What Is pufa 22:6 c?
PUFA 22:6 c refers to docosahexaenoic acid (DHA), a 22‑carbon, six‑double‑bond long‑chain omega‑3 polyunsaturated fatty acid (PUFA). Fatty acids are classified by chain length and number of double bonds; DHA’s designation "22:6" reflects this structure, and the "n‑3" or omega‑3 classification indicates the first double bond is three carbons from the methyl end. PUFAs like DHA are distinct from saturated and monounsaturated fatty acids in that they contain multiple cis double bonds, which give them flexibility and functional roles in cell membranes that saturated fats lack. DHA is found in high concentrations in the central nervous system, particularly in retinal and cerebral membranes, where it influences membrane fluidity, receptor function, and signal transduction. Unlike alpha‑linolenic acid (ALA), a shorter chain omega‑3, humans have limited ability to convert ALA into DHA, making dietary intake essential for maintaining tissues rich in DHA, such as the brain and eyes. Although the Institute of Medicine/National Academy of Medicine (IOM/NAM) and NIH have not set a separate Recommended Dietary Allowance (RDA) for DHA alone, guidelines often combine DHA with eicosapentaenoic acid (EPA) when setting intake recommendations. DHA originates from marine microalgae at the base of the ocean food chain and accumulates in fish and seafood, which are the primary dietary sources. The structural presence of DHA in cell membranes affects membrane microdomains, influences neurotransmitter receptor function, and plays roles in synaptogenesis and neuroplasticity. It also participates in the generation of specialized pro‑resolving lipid mediators that help counteract chronic inflammation, a central feature of many modern chronic diseases. Because of its importance in early development, DHA is often added to infant formulas to approximate human milk composition. Without adequate dietary intake, DHA concentrations in phospholipids fall, potentially impacting neural and visual development, especially in infancy and pregnancy.

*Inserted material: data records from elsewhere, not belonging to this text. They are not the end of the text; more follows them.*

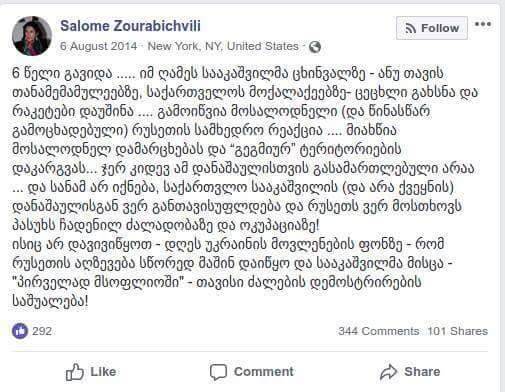Click the RSS icon in the Follow button
The height and width of the screenshot is (392, 505).
pos(411,28)
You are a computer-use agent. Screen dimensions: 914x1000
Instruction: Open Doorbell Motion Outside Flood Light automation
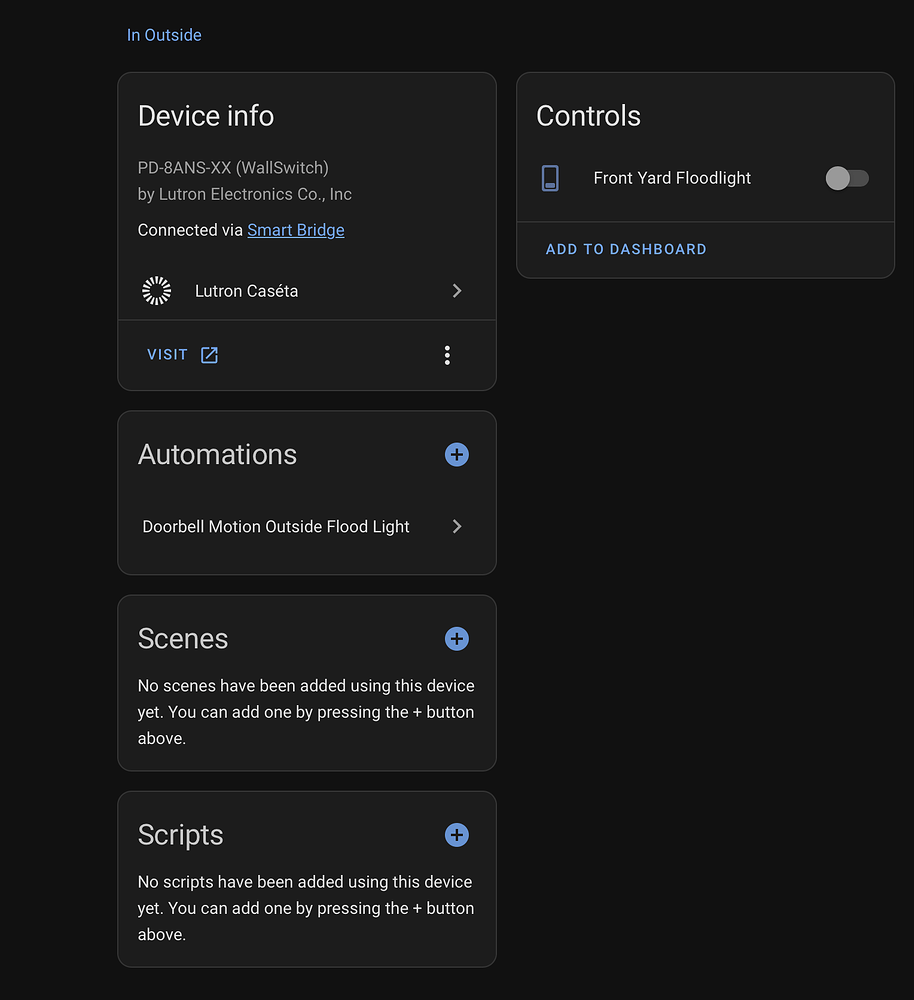(x=276, y=527)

Functions and Health Benefits
Docosahexaenoic acid (DHA) is integral to numerous physiological processes, reflecting its role as a structural lipid and signaling molecule. DHA is a major component of the phospholipid bilayer in neural and retinal cells; its unique conformation influences membrane fluidity and receptor function, facilitating optimal neurotransmission and visual signal transduction. In cardiovascular health, DHA helps modulate lipid profiles and eicosanoid synthesis, skewing signaling toward less pro‑inflammatory pathways and supporting vascular function. Long‑term epidemiological and clinical research has associated higher intakes of DHA and EPA with reduced triglycerides, modest reductions in coronary heart disease risk, and potential anti‑arrhythmic effects. Many expert bodies, including international nutrition panels, recommend at least ~250 mg/day of combined EPA and DHA for cardiovascular risk reduction, even in the absence of specific U.S. DRIs. DHA also contributes to brain development during pregnancy and infancy; observational studies find that higher maternal DHA status correlates with longer gestation, reduced risk of early preterm delivery, and potentially improved neurodevelopmental outcomes, though randomized trial data vary. In older adults, DHA may support cognitive function and neural integrity, with some research suggesting diets rich in DHA are linked to reduced cognitive decline. The capacity of DHA to serve as a precursor to specialized pro‑resolving mediators such as resolvins and protectins underlies its role in inflammation resolution, beyond simple anti‑inflammatory actions. While evidence for DHA’s impact spans cardiovascular, cognitive, and developmental health, the strength of evidence varies by outcome. For example, large trials indicate consistent triglyceride reductions, while effects on stroke or dementia prevention remain less definitive. Mechanistic research continues to elucidate how DHA influences gene expression, membrane signaling, and lipid mediator networks to yield broad systemic effects. Because humans inefficiently convert plant ALA to DHA, incorporating preformed DHA from marine sources is critical for achieving physiologically meaningful tissue levels and associated health benefits.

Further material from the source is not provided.